*WHAT YOU ARE ASKED TO DO*:
Reproduce every line from the start of the rows through the line containing "[x=869, y=586]", inclusive, requests included, and leave out the pictures. Scale each coordinate in the answers by 0.95 and round it to a whole number, rounding halves up.

*PROVIDED INFORMATION*:
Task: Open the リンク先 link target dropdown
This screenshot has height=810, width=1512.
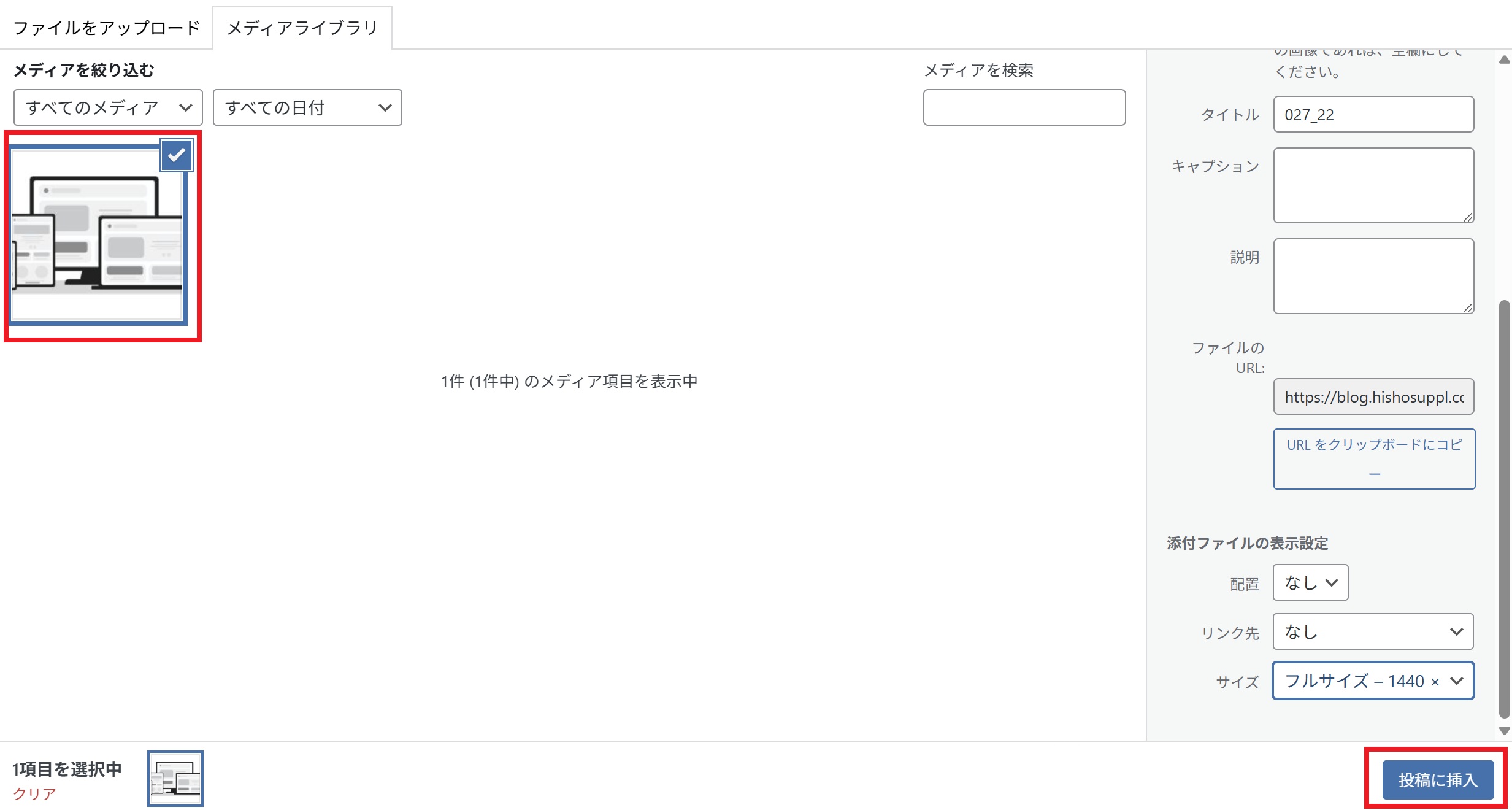Action: pos(1373,631)
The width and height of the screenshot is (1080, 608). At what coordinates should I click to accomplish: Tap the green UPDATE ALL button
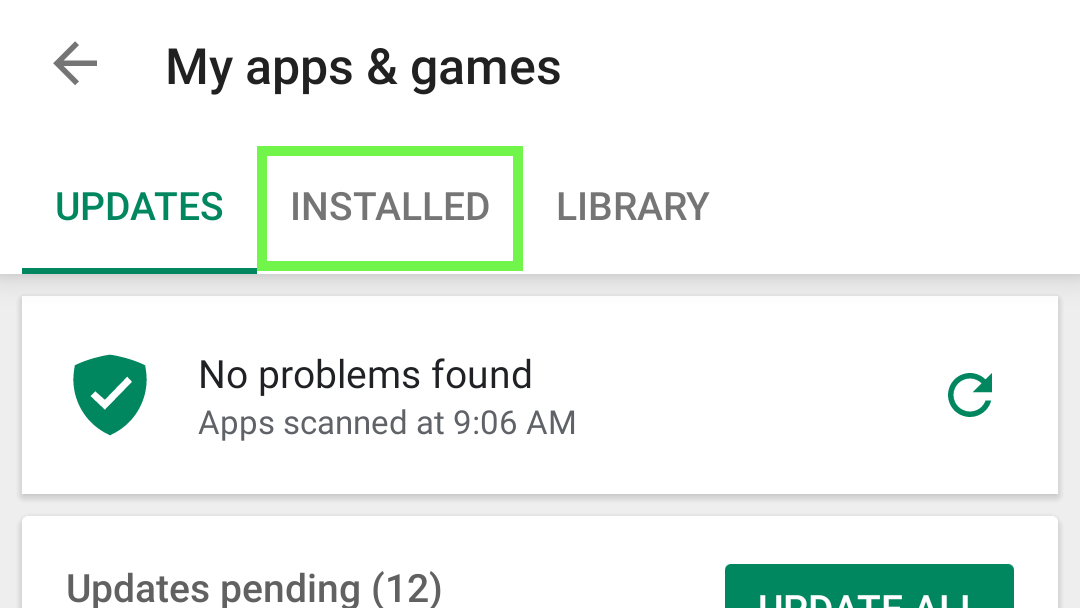[x=869, y=586]
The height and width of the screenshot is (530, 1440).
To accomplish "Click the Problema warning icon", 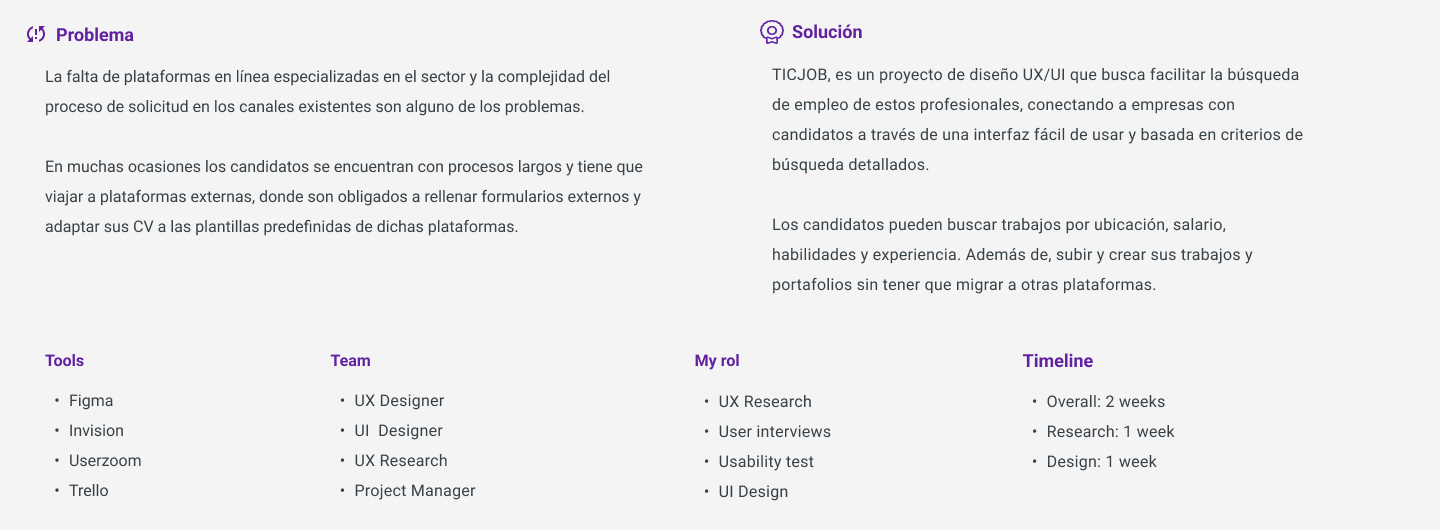I will pyautogui.click(x=36, y=35).
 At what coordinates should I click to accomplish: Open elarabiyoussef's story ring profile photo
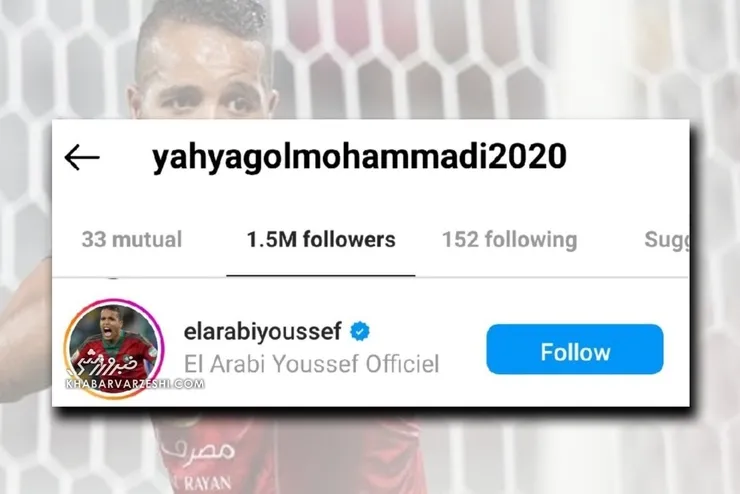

*FULL OUTPUT*:
Task: Open the リンク先 link target dropdown
This screenshot has height=810, width=1512.
Action: pos(1304,599)
The width and height of the screenshot is (1080, 608). At what coordinates should I click to accomplish: Tap the green UPDATE ALL button
[x=826, y=557]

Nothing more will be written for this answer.